That is, suppose we have 4 basic functions, /*+-. What is a basic algorithm that will correctly eval any AST in the form of, for example:
(+ (- (* 3 2) (+ (/ 5 2))) (* 2 4))
My doubt is actually what happens if the evaluation of a node returns something that still have to be evaluated. For example, in Scheme, the evaluation of ((lambda (a) (+ a 2)) 3) would be (+ 3 2). But this could be evaluated again into 5. So how does the language determine when to stop evaluating a form?
You're totally misunderstanding how Scheme/Lisp evaluation works. I'll use the example you gave:
(+ (- (* 3 2) (+ (/ 5 2))) (* 2 4))
To evaluate a list, we evaluate each of the elements. The first is expected to return a procedure (I'm ignoring the special case of syntax operators), the rest can return arbitrary values. We call the procedure with the rest as arguments.
At the top level, this is a list of 3 elements:
+
(- (* 3 2) (+ (/ 5 2)))
(* 2 4)
Each of these is evaluated. The first is a variable whose value is a procedure (Scheme's built-in addition function). The others, being lists, require recursion into the evaluation algorithm. I'm going to skip describing the second one, because of its complexity, and go to the third: (* 2 4).
This is a list of 3 elements: *, 2, and 4. As above, * is the multiplication function. 2 and 4 are literals, so they evaluate to themselves. So we call the multiplication function with the arguments 2 and 4, and it returns 8.
The complicated second argument goes through the same process, just with several more levels of recursion. It eventually returns 4. So we then call the multiplication function with the arguments 4 and 8, and it returns 32.

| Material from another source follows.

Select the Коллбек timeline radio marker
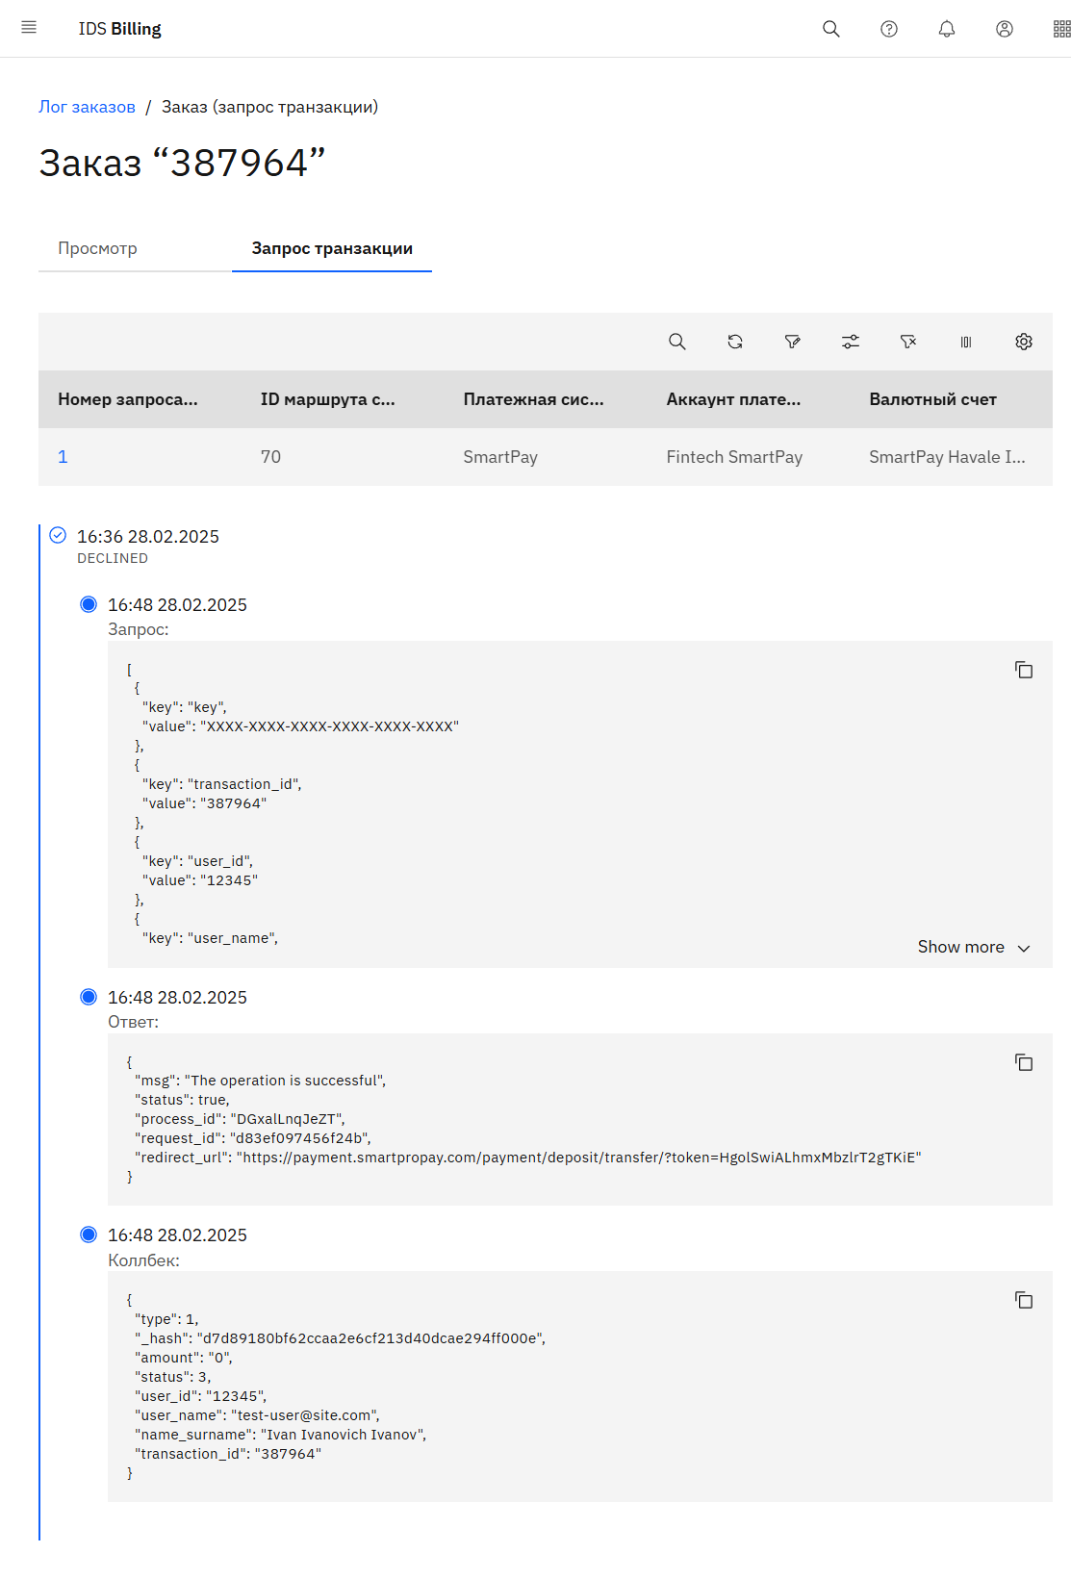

Your second example is processed similarly. At the top, you have a list of two elements:
(lambda (a) (+ a 2))
3
Each of these is evaluated. Lambda is special syntax that parses its contents and returns a procedure that evaluates its body in a context where the parameter variables are bound to arguments, so the first returns a procedure that adds 2 to its argument and returns that. 3 is a literal, so it just returns the number 3. We then call the procedure with the argument 3, it adds 2 to it and returns 5.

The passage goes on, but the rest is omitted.